Multivariable Cox regression analysis was used to identify independent risk factors for incident AF over 11 years of follow-up (mean ± SD, 4.1 ± 3.5 years) in the derivation cohort. The new predictive score was obtained with a stepwise model selection procedure based on Akaike information criterion. The pool of variables was also confirmed by a removal approach with a P value threshold of 10%. Risk factors in the final model were tested for interaction, but no further improvement was possible by including interactions.

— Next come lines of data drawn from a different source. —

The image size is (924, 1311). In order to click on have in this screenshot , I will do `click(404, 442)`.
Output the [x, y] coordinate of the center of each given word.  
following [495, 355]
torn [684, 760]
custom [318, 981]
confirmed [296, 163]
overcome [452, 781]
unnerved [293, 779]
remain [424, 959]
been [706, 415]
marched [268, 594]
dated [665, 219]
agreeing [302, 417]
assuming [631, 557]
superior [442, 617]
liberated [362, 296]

The score was evaluated by means of the time-dependent (at follow-up at 11 years) area under the curve (AUC) for the receiver operating characteristic curve for predicting incident AF. Internal validation was obtained by means of 1,000 bootstrap replicates, and calibration was assessed by means of the Gronnesby and Borgan test.20 Performance of the external application was also evaluated as the AUC in the whole Korean cohort.
The Kaplan-Meier curves were computed to present the survival rates free from AF during follow-up, after dividing patients into 3 groups (low-, medium-, and high-risk) according to the new score.

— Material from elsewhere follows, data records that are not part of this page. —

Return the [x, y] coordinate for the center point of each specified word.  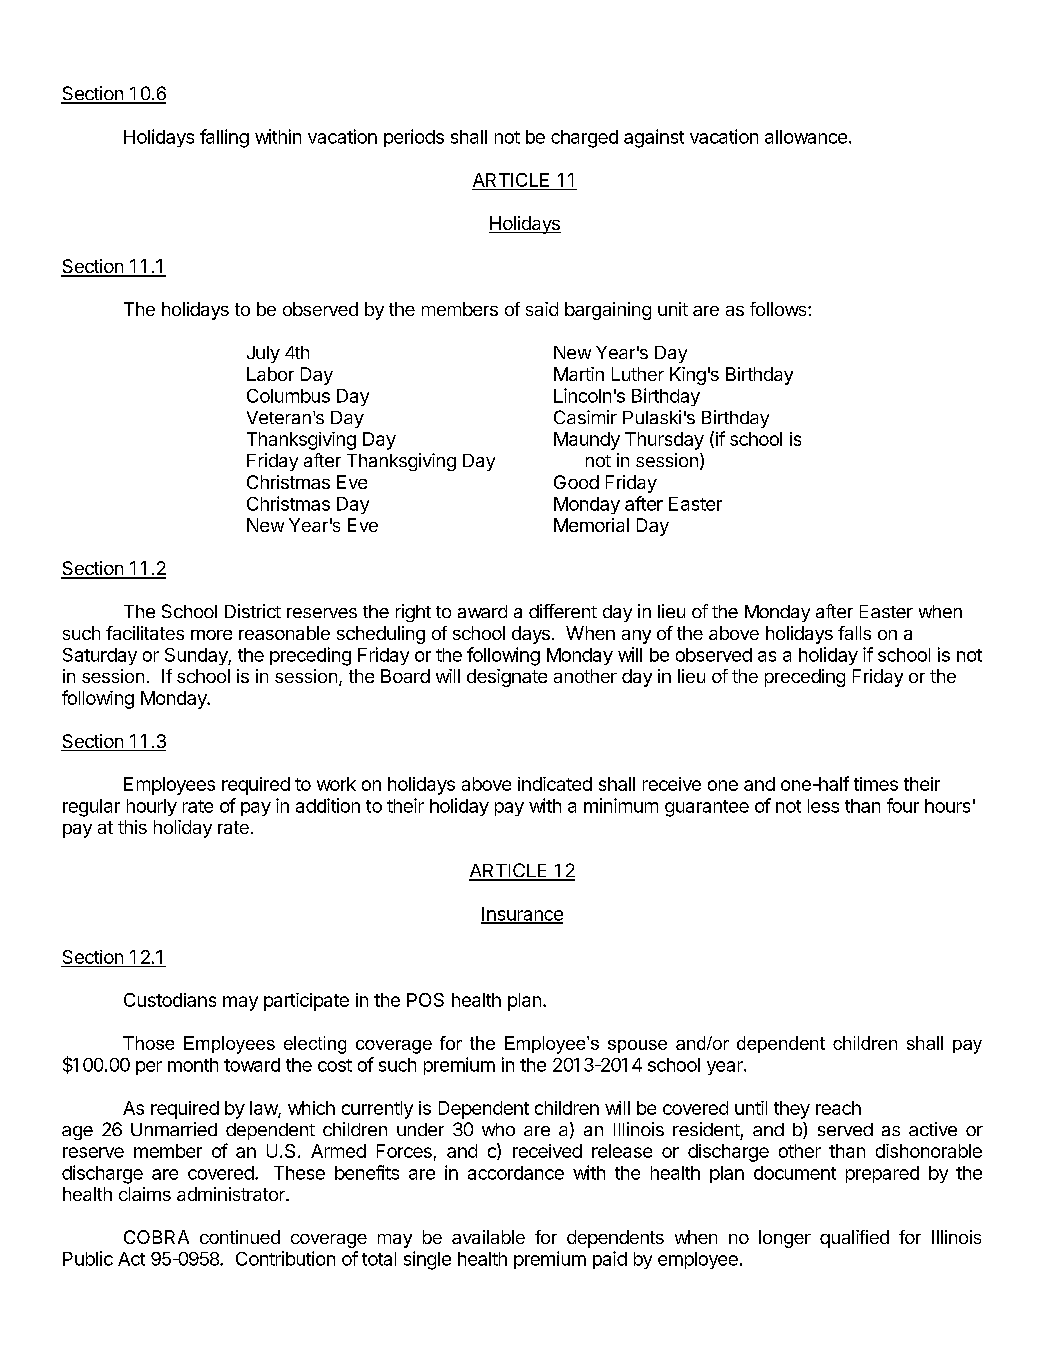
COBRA [156, 1237]
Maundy [587, 441]
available [488, 1237]
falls [854, 633]
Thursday [664, 441]
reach [838, 1108]
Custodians [170, 1000]
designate [507, 678]
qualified [854, 1239]
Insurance [522, 915]
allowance [806, 137]
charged [584, 139]
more [211, 635]
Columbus [288, 396]
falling [224, 138]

Given that the CHADS2 (congestive HF, hypertension, age >75, diabetes mellitus, prior stroke or transient ischemic attack [2 points]), CHA2DS2-VASc (congestive HF, hypertension, age ≥75 [2 points], stroke/transient ischemic attack/thromboembolism [2 points], vascular disease, age 65-74, sex category), and HATCH (hypertension, age ≥75, transient ischemic attack or stroke [2 points], COPD, HF [2 point]) scores have been previously reported to be associated with incident AF,21, 22, 23 we also performed an exploratory analysis to investigate how the C2HEST score compares against these scores.

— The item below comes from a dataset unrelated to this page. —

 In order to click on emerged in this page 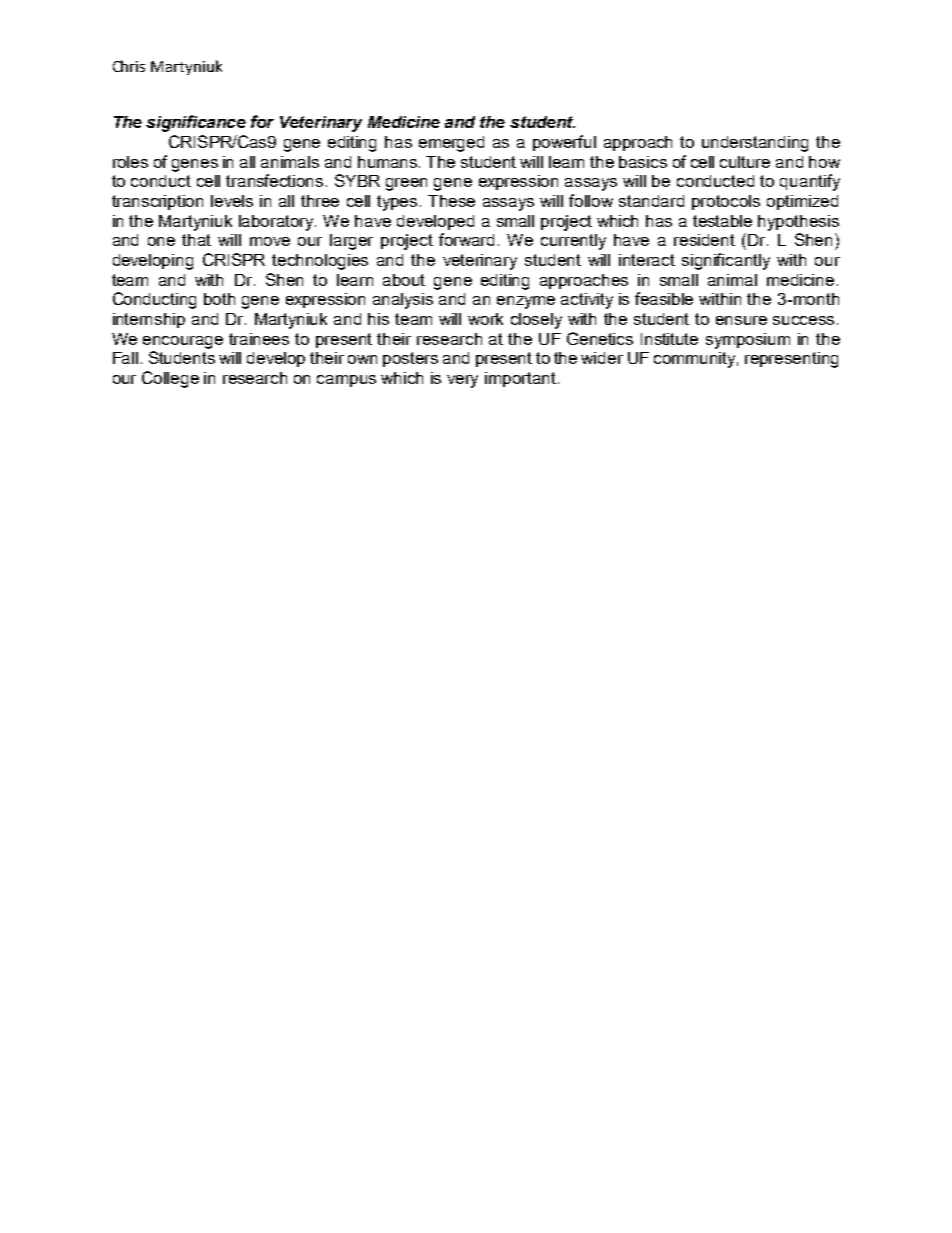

All tests were two-tailed, and a value of P < .05 was considered as statistically significant. Analyses were performed using SPSS Statistics version 23.0 (IBM) and R version 3.4.2 (The R Project for Statistical Computing).
Results
Baseline characteristics of the derivation cohort are presented in Table 1. A total of 471,446 subjects were included in the final analysis, of whom 921 subjects developed AF during 11 years of follow-up (mean ± SD, 4.1 ± 3.5 years), with an incidence of 0.5 per 1,000 person-years. Compared with subjects without AF, patients who developed AF were older (P < .001), more frequently men (P < .001), and with higher rates of hypertension, CAD, COPD, previous IS, renal dysfunction, hyperthyroidism, HF, and SHD (P < .001, for all).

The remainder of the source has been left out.